Hépatites auto-immunes : situations difficiles
POST’U 2020
Hépatologie
Objectifs pédagogiques
- Connaître la démarche pour diagnostiquer et traiter une forme de chevauchement
- Comment reconnaître une forme sévère pouvant nécessiter une évaluation dans un centre de transplantation hépatique
- Connaître les critères de non réponse ou de réponse insuffisante à la corticothérapie
- Savoir envisager un traitement immunosuppresseur de 2ème ligne
Les 5 points forts
- Dans près d’un quart des cas, l’hépatite auto-immune peut se présenter sous une forme d’hépatite aiguë avec risque d’évolution fulminante.
- Les formes aiguës sévères en particulier avec encéphalopathie doivent être prises en charge dans un centre de transplantation hépatique.
- La forme la plus fréquente d’overlap syndrome associe hépatite auto-immune et cholangite biliaire primitive. Son diagnostic impose la biopsie hépatique.
- Le risque d’hypertension portale et de ses complications est plus important dans les formes avec overlap.
- Le traitement des formes overlap avec cholangite biliaire primitive combine le traitement immuno-suppresseur de l’hépatite auto-immune et l’AUDC à la dose utilisée dans la cholangite biliaire primitive.
LIENS D’INTÉRÊT
Mayoly Spindler, Intercept
MOTS-CLÉS
Hépatite auto-immune, cholangite biliaire primitive, insuffisance hépatique, syndrome de chevauchement
ABRÉVIATIONS
AUDC : acide ursodésoxycholique
CBP : cholangite biliaire primitive
HAI : hépatite auto-immune
Introduction
L’hépatite auto-immune (HAI) est une maladie chronique du foie immuno-médiée. Le diagnostic repose sur la présence de lésions histologiques évocatrices (hépatite interface), une élévation des transaminases et des IgG et la présence d’autoanticorps. L’HAI est une maladie inflammatoire chronique progressive du foie qui peut conduire à la cirrhose, à l’insuffisance hépatique, à la transplantation et au décès (1). Bien que l’association corticoïde et immunosuppresseur soit efficace, cette maladie est associée à long terme à une augmentation de la mortalité d’un facteur 2 par rapport à la population générale (2). Le traitement repose sur l’association corticostéroïde et immunosuppresseur (azathioprine) qui permet de contrôler la maladie dans la plupart des cas. La rémission est habituellement considérée comme la disparition des symptômes cliniques quand ils sont présents, la normalisation complète des paramètres biochimiques, c’est-à-dire des transaminases et des gammaglobulines (ou Ig G) ainsi que la résolution complète de l’activité inflammatoire au niveau du foie (1). Une bonne réponse thérapeutique s’accompagne d’une amélioration considérable du pronostic. Deux formes particulières de l’HAI sont à connaître du fait de leur gravité potentielle : d’une part les formes aiguës sévères et d’autre part les formes associées à la cholangite biliaire primitive (CBP) appelée aussi overlap syndrome.

Consigne: Poursuivez le texte sur les hépatites auto-immunes après sa dernière phrase. Les lignes ci-dessous ne sont pas nécessaires.

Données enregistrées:

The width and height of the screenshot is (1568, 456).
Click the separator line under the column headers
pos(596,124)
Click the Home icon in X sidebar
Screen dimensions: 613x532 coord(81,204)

Réponse attendue:
Formes aiguës sévères
L’HAI peut se présenter sous la forme d’une hépatite aiguë dans environ 25 % des cas. Le risque est alors le développement d’une insuffisance hépatique aiguë avec une évolution vers les formes fulminantes. Récemment le groupe du King’s college à Londres a proposé une classification pour définir les formes aiguës hépatite auto-immune (3) qui est décrite sur le tableau 1. Dans une étude de 115 patients avec HAI, 10 avaient une présentation aiguë : une encéphalopathie était présente 8 fois sur 10. Par comparaison à 20 patients atteints de forme chronique, le taux d’albumine était plus bas et le taux de bilirubine était plus élevé. Les lésions histologiques étaient différentes : 6 patients sur 10 n’avaient pas de fibrose, l’hépatite interface était beaucoup plus marquée, l’activité lobulaire était également plus marquée et la nécrose était beaucoup plus étendue. Le taux de réponse au traitement était plus faible dans le groupe aigu (4/10 vs. 16/20 ; P= 0,043). Enfin dans le groupe hépatite aiguë il y a eu 2 décès, 3 transplantations hépatiques et 1 patient inscrit sur la liste de transplantation (4)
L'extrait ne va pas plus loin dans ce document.